My camera was expensive, but replaceable, but more than anything, I am going to miss all the photos I had taken, the old European Harbin buildings, the Jewish cemetery, the pictures of North Korea taken from across the border, shots of all the random Dongbei food I sampled, the torch parade through Yanji, just to name a few. All in all, there were over 100 shots, and if the punk who took my camera were here today, I’d gladly hand him over an extra couple hundred kuai just to get my memory card back. In the next few days I am going to try to recount as much of my photography as I can through words, as this is probably the best way to make something positive come out of such a situation, and as I did mention before, there are much worse things that can happen on the road than losing a camera and some pictures. Then again, it still stings.

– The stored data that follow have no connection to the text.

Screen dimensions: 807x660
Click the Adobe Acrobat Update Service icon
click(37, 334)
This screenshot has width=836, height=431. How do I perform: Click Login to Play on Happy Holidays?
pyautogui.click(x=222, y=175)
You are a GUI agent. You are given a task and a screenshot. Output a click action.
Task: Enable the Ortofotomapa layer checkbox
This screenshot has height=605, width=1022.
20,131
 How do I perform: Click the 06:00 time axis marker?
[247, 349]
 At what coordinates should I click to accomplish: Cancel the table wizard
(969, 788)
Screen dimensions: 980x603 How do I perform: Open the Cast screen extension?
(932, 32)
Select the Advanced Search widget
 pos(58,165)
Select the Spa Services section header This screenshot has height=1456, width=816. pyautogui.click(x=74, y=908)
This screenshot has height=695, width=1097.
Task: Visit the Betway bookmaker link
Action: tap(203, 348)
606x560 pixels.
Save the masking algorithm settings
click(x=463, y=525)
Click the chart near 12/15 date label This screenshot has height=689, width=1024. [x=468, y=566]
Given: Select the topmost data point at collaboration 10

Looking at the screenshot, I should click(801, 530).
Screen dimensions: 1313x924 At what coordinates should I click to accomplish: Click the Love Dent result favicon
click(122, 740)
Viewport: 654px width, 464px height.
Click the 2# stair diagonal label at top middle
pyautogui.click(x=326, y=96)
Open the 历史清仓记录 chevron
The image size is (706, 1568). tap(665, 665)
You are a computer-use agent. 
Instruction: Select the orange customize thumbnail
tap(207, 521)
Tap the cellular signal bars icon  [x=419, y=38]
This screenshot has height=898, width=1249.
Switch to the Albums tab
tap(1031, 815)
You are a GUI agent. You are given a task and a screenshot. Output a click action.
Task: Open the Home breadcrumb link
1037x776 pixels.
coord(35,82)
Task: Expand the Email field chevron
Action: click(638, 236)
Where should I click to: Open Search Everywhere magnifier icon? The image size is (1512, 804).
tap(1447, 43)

This was actually the first time I have ever been pick pocketed, and I with all the traveling I do, I was formerly quite proud of this small feat. Some people like to say things like this are bound to happen when you travel a lot. I disagree. They happen when you aren’t being careful and have your head stuck up your ass, which is exactly why it happened to me.

7 Comments »

  1. T. China said,

    July 21, 2008 at 1:59 pm

    This small “feat” – not feet.

  2. Benjamin Ross China said,

    July 21, 2008 at 2:51 pm

    T-

    Thanks for the correction. Change made. I hate typos. Glad there are people out there as anal as me….if only I had been so anal about my damn camera!

  3. Jakob China said,

    July 21, 2008 at 3:22 pm

    Sorry to read about your loss, Ben.
    Here in Shanghai, I got stolen a Motorola cellphone, a IXUS camera and a iPod Photo within 3 years…
    I’ve learned to be very careful the hard way, too! :)

  4. Jiang China said,

    July 21, 2008 at 5:16 pm

    It’s really sad.

  5. Tong United States said,

    July 22, 2008 at 12:41 am

    Ben Ross, sorry about the camera, you’ve been very upbeat about it. Just because of less fortunate people existing out there doesn’t mean you are not entitled to vent and let out the frustration and violation you must be feeling. I always got “feel up” on buses in China and even developed a whole avoidance, revenge technique, it still happens to me. Each time, I cursed the guy, cursed the whole male species and resigned to “it is not because I am not careful, there are just perps out there”. Curse the whole Chinese population if it will make you feel better:). Oh, just to be fair to my fellow Chinese, the “feel up” thing happened to me in US too. And unlike you, I refuse to believe it was my fault or I wasn’t careful enough.

    Are you going to read the Chinese version of Wild Swam? It looks like your Chinese is excellent. 张戎: 《鸿》, scratch that thought, the book is probably band in China.

  6. Peter Denmark said,

    July 23, 2008 at 3:59 pm

    Sorry for your loss Ben. Hope you can get your hand on a new cam or settle for your mobile cam. :-(

  7. Peter Denmark said,

    July 23, 2008 at 4:08 pm

    Oh btw: Wild Swans is pretty cool. I read Jung Chang’s Mao biography afterwards, and that may be the right order. Then I understood to read the Mao book with a grain of salt. No doubt that her sources are listed and correct, but somehow I was left with a feeling that she lets her hate shine through at times. Still a very cool, well-written and recommendable book though. Whoops, got off-track.